* **WORK REQUIRED**
Retype, with no pictures, each line from the one that holds "The height and width of the screenshot is (658, 1170)." through the last line of the entries below, both included.

* **DATA PROVIDED**
════════════════════

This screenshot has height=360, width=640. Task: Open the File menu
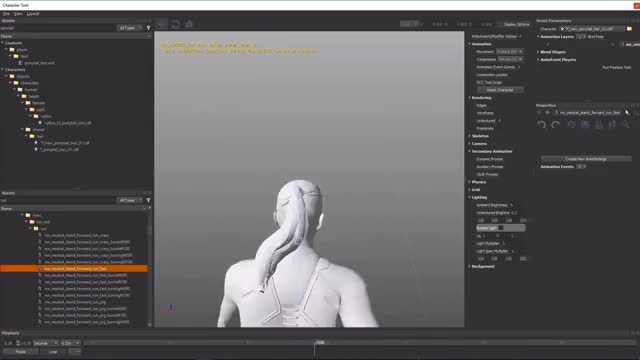click(x=6, y=14)
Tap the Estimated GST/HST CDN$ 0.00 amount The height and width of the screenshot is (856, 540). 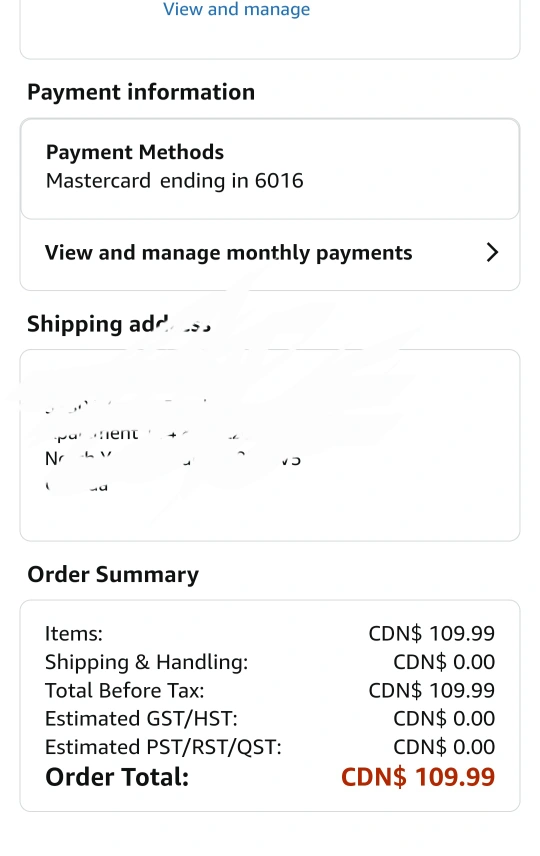444,719
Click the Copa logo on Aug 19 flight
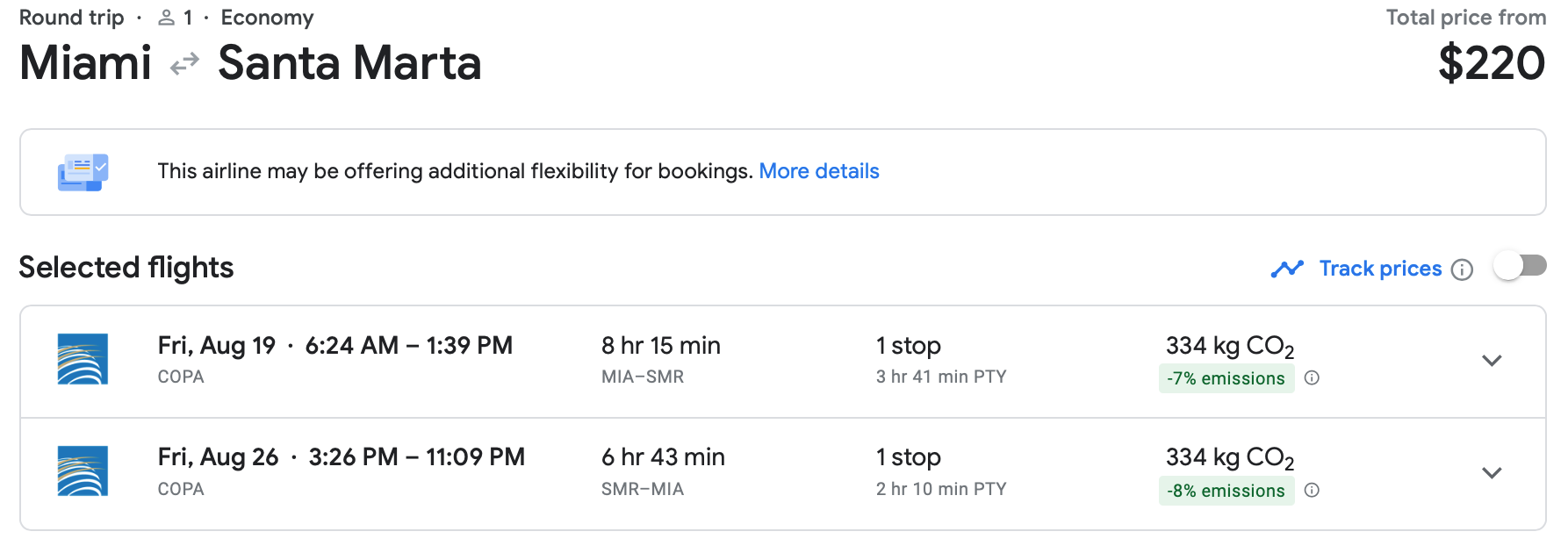Image resolution: width=1568 pixels, height=553 pixels. pos(83,359)
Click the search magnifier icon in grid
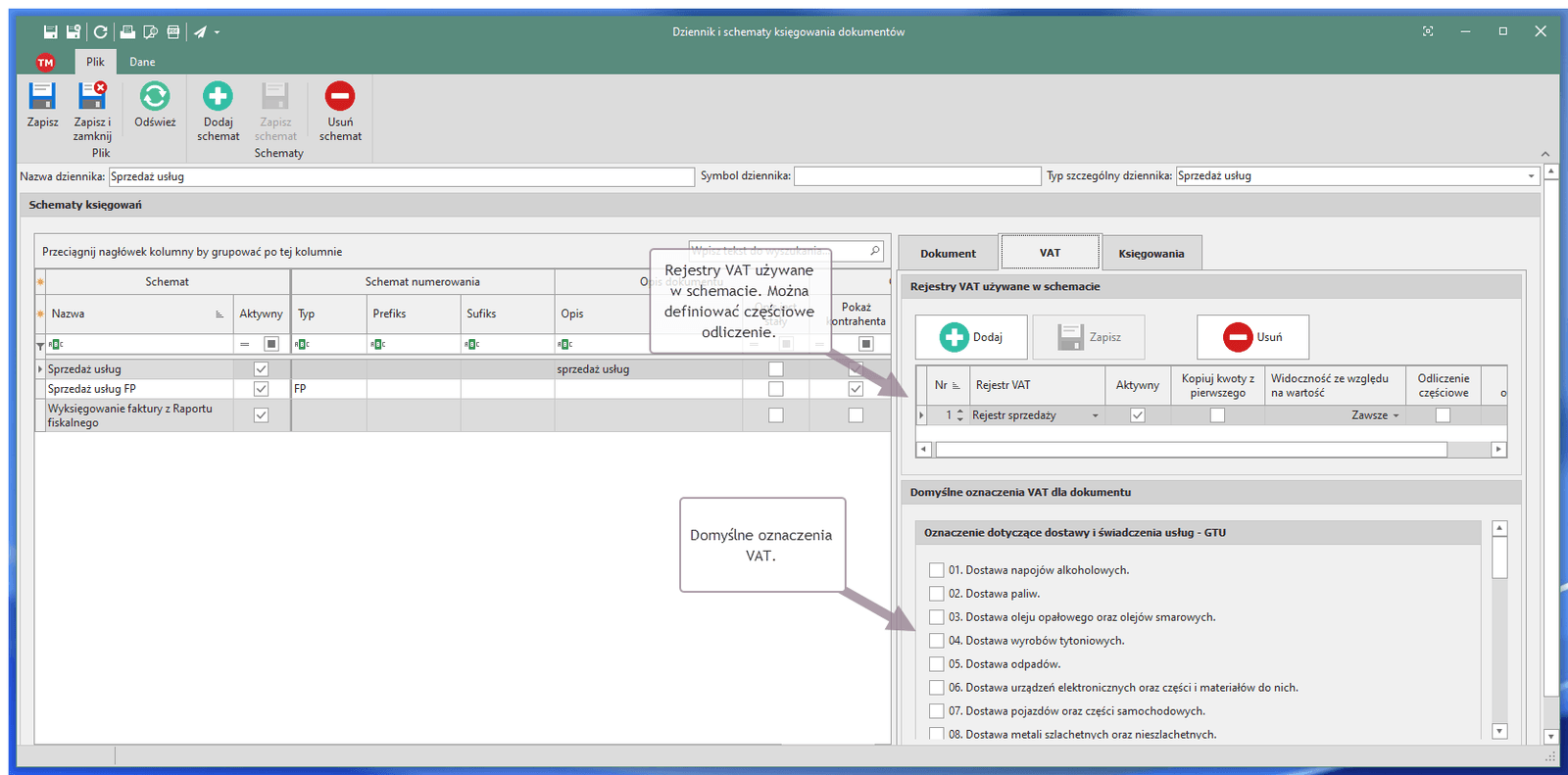This screenshot has width=1568, height=775. pos(874,251)
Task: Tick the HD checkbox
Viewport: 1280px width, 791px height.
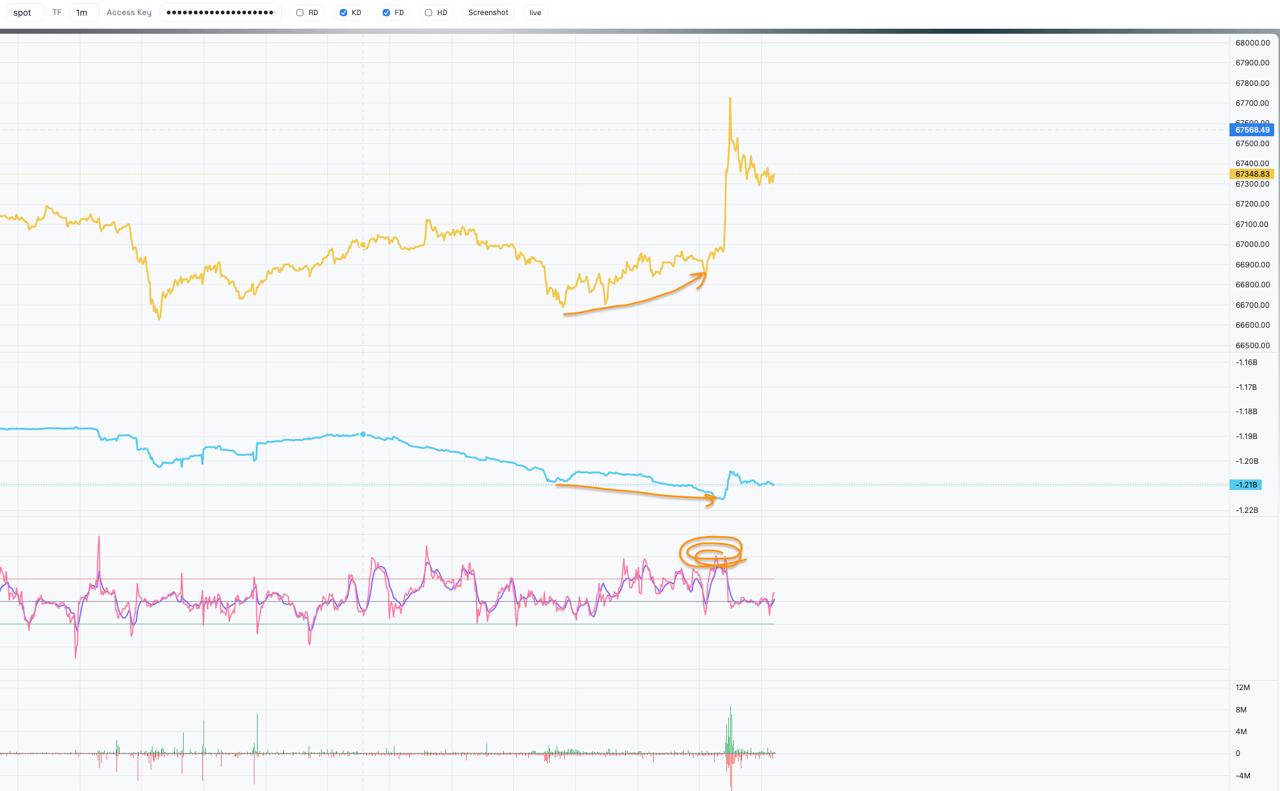Action: [x=429, y=13]
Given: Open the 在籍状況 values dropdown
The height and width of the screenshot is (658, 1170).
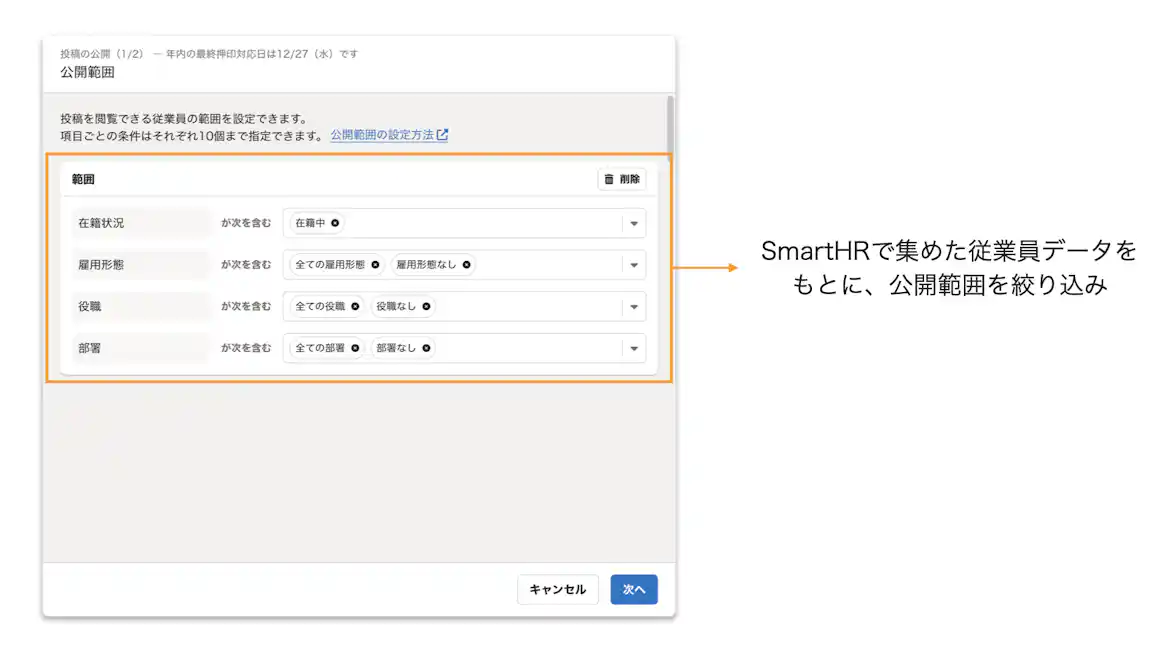Looking at the screenshot, I should (x=634, y=223).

════════════════════

* **EXERCISE SOLUTION**
The height and width of the screenshot is (658, 1170).
Looking at the screenshot, I should (x=634, y=223).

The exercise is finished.